The team went to great lengths to improve the front seven with the idea that it will be switching to a 3-4 scheme this season. And if Haynesworth falls in line with the team and plays hard, he and the newcomers could help make the front line a very solid group.
Although defensive coordinator Jim Haslett has a reputation for being an attacking play-caller, the 3-4 linemen's jobs often will entail holding up multiple gaps and freeing up the team's strong LB corps to make plays. This, in essence, is one of the reasons Haynesworth is said not to like playing nose tackle in this scheme.
If Haynesworth doesn't fly right, or remains with the second team for some reason, it would be Maake Kemoeatu's job on first and second downs. He's big and strong and has appeared mostly healthy coming off a season-ending Achilles' heel injury. But one observer said Kemoeatu had been pushed back on double-teams — which is what nose tackles face on almost every play in a 3-4 — more often than you'd like to see.
The returns on the DE spots have been a little more positive. Adam Carriker quietly has put together a nice preseason and figures to start on one side. He appears to be a better fit, as scouts had thought, in a 3-4 scheme where he can be an anchor against the run and not have to rush from the edges.

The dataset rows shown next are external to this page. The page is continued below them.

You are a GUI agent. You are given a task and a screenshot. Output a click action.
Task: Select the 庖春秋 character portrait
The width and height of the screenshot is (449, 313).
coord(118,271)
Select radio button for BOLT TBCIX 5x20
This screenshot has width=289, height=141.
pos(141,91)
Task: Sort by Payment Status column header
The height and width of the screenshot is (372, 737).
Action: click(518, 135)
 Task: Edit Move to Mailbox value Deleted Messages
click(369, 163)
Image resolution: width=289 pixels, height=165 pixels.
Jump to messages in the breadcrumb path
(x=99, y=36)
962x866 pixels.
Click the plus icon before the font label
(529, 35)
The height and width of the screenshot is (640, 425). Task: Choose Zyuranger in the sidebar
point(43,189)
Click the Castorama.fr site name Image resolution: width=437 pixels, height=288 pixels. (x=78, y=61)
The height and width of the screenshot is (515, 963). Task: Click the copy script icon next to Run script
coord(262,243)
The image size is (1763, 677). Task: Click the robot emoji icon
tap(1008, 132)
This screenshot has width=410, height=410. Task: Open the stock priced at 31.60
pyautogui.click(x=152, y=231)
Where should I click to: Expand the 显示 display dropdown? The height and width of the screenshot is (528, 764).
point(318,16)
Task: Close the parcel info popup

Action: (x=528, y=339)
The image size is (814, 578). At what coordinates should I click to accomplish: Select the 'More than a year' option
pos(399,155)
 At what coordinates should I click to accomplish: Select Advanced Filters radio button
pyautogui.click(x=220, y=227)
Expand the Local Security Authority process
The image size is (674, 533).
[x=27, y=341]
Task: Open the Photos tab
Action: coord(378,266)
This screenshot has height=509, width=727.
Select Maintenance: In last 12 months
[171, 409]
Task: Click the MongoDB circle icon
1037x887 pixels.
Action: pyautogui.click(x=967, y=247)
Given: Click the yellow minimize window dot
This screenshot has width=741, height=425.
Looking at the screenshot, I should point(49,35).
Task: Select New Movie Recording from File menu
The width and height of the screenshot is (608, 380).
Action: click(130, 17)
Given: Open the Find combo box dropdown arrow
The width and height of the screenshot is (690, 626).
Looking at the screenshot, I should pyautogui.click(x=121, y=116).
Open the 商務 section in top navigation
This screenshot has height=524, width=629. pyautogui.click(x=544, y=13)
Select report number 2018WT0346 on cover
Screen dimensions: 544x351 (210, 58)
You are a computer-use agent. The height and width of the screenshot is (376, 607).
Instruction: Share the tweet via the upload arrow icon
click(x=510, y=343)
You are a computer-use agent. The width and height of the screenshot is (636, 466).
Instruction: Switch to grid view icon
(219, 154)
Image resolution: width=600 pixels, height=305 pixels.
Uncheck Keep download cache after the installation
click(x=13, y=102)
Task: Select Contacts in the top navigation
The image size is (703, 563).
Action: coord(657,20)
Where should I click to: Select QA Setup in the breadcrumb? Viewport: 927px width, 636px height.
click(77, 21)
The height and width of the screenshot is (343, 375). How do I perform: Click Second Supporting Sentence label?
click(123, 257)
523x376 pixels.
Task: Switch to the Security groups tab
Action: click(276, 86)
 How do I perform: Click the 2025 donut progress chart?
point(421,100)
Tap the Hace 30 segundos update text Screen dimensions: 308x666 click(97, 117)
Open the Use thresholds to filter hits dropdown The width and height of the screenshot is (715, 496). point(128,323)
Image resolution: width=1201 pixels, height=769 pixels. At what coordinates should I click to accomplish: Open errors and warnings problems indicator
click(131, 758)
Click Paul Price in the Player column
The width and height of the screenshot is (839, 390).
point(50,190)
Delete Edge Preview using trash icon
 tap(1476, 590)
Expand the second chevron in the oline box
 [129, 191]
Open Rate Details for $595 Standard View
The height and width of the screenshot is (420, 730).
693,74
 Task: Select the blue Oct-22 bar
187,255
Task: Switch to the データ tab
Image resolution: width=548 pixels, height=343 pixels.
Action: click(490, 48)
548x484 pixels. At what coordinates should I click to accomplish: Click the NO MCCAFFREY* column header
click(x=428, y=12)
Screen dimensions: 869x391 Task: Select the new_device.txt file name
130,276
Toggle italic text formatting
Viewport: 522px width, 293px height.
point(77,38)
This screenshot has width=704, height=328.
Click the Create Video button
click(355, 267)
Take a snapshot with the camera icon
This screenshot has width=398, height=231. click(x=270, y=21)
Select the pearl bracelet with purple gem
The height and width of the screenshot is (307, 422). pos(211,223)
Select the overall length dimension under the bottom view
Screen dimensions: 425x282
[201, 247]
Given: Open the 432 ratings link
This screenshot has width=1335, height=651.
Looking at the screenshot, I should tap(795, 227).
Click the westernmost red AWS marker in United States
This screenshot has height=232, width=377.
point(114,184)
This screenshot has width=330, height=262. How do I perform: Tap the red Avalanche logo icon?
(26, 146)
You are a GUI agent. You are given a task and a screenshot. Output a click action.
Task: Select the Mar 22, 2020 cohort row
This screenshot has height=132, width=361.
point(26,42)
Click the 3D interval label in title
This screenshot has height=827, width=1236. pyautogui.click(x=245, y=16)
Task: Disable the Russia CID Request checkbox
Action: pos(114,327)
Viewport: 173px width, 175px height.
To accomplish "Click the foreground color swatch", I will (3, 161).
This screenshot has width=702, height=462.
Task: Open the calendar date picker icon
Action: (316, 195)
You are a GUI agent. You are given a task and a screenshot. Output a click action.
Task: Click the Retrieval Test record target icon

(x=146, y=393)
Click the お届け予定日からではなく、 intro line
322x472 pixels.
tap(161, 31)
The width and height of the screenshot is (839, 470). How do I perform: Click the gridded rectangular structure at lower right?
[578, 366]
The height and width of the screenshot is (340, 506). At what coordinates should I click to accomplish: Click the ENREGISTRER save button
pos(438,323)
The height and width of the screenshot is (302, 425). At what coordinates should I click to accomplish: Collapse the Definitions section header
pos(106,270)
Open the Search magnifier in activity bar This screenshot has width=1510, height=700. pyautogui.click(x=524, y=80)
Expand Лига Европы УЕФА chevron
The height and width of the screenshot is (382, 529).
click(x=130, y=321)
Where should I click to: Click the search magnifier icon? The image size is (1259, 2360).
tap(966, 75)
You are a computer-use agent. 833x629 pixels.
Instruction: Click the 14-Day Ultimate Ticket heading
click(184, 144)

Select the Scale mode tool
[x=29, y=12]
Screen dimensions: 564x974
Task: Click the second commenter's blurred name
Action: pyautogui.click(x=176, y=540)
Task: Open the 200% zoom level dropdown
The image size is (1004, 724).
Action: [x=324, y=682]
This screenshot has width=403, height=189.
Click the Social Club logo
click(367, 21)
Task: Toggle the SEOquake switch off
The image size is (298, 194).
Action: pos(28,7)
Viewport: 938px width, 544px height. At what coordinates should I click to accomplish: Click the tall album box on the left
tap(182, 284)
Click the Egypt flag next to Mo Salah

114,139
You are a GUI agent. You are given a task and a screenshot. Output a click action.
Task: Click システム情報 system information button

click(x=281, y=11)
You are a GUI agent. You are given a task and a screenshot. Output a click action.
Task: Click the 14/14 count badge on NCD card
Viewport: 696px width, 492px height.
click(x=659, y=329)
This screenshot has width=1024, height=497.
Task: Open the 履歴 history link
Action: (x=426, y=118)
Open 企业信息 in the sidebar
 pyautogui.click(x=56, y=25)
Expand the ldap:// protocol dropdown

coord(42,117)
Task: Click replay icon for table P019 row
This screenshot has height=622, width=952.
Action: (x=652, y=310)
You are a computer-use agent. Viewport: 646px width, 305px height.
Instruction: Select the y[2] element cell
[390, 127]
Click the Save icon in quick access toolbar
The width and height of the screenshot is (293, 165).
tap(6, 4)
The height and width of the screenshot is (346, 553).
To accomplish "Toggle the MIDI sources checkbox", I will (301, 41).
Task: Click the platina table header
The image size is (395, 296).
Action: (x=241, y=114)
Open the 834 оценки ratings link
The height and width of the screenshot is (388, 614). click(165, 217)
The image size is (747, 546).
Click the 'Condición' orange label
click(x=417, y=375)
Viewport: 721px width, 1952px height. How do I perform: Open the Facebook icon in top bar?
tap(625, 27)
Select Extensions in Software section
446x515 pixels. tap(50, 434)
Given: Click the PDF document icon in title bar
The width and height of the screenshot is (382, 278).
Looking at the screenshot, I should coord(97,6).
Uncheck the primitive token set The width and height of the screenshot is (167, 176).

Phillip Daniels right now is in line to start opposite Carriker, though Kedric Golston and Vonnie Holliday are other viable options. Daniels is better suited for a 3-4 defense at this stage of his career and has the ideal makeup for the job. He's a strong run defender and one of the trusted leaders in the clubhouse.
In a perfect world, Haynesworth would do his best to put aside his rift with head coach Mike Shanahan and aim to be a force. Although a 3-4 scheme doesn't suit his skills ideally, Haynesworth will be used on specialty packages, such as the two- and even one-man lines (called the "fast nickel" package) the team has been experimenting with in the preseason.
There's ideal talent at linebacker to make big plays in this scheme. But a big factor in their success will be how the D-line holds up.